▶ THE RECORDS
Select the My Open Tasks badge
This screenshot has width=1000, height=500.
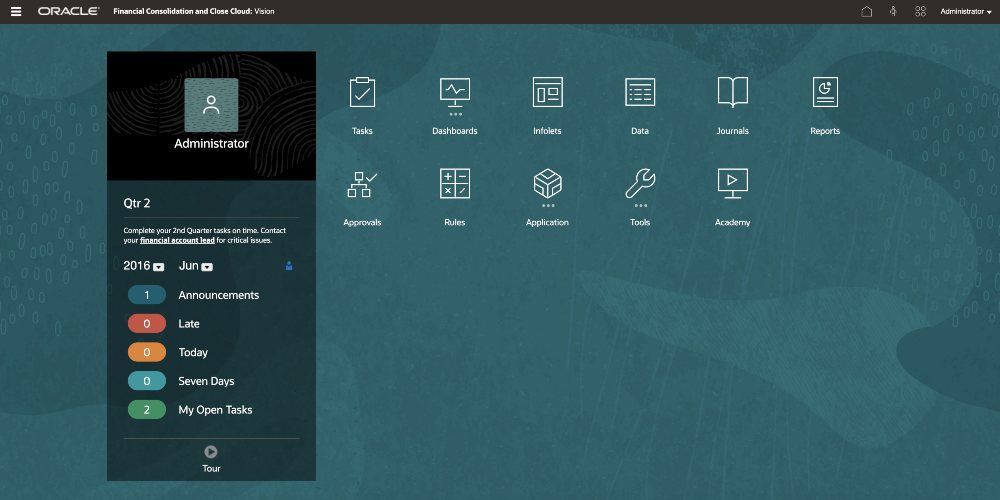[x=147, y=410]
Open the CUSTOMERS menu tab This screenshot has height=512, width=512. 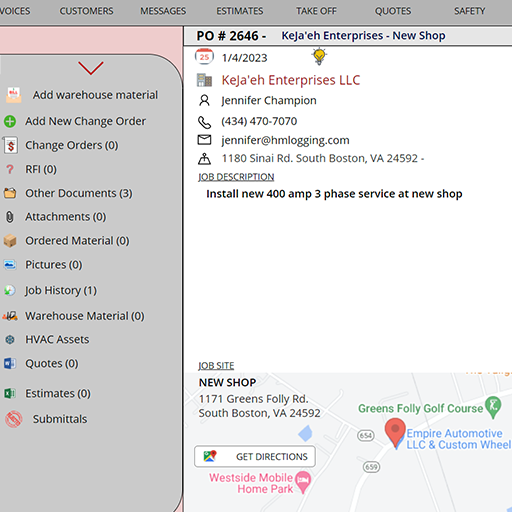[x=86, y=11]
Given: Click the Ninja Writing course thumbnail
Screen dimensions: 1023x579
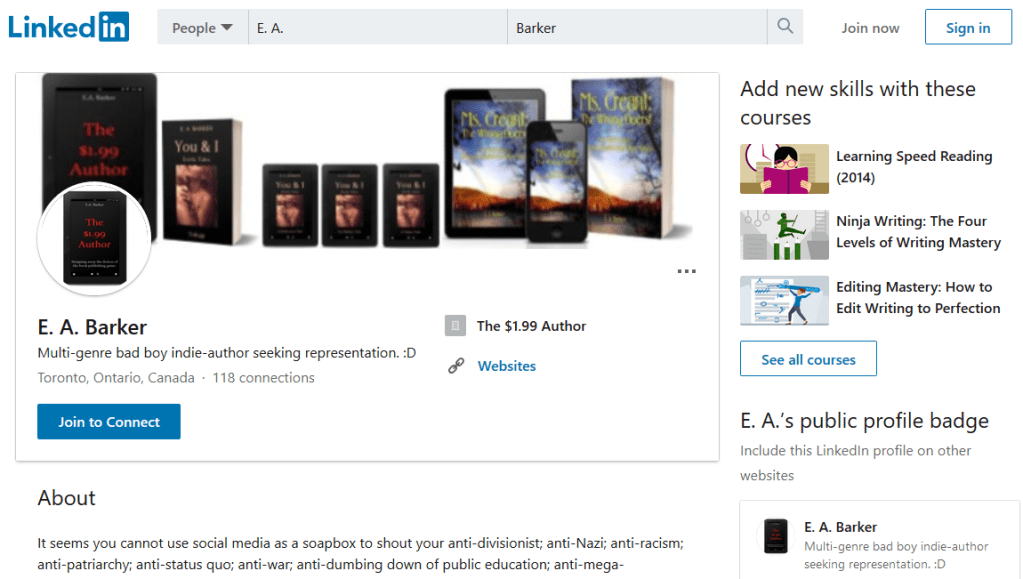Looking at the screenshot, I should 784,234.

▶ TASK GOAL
In the copy you return, include exactly the lines from the one containing "Given: Click the" through the final line of the listing, and no pictures.

▶ EXERCISE OUTPUT
Given: Click the Ninja Writing course thumbnail
Screen dimensions: 1023x579
Looking at the screenshot, I should 784,234.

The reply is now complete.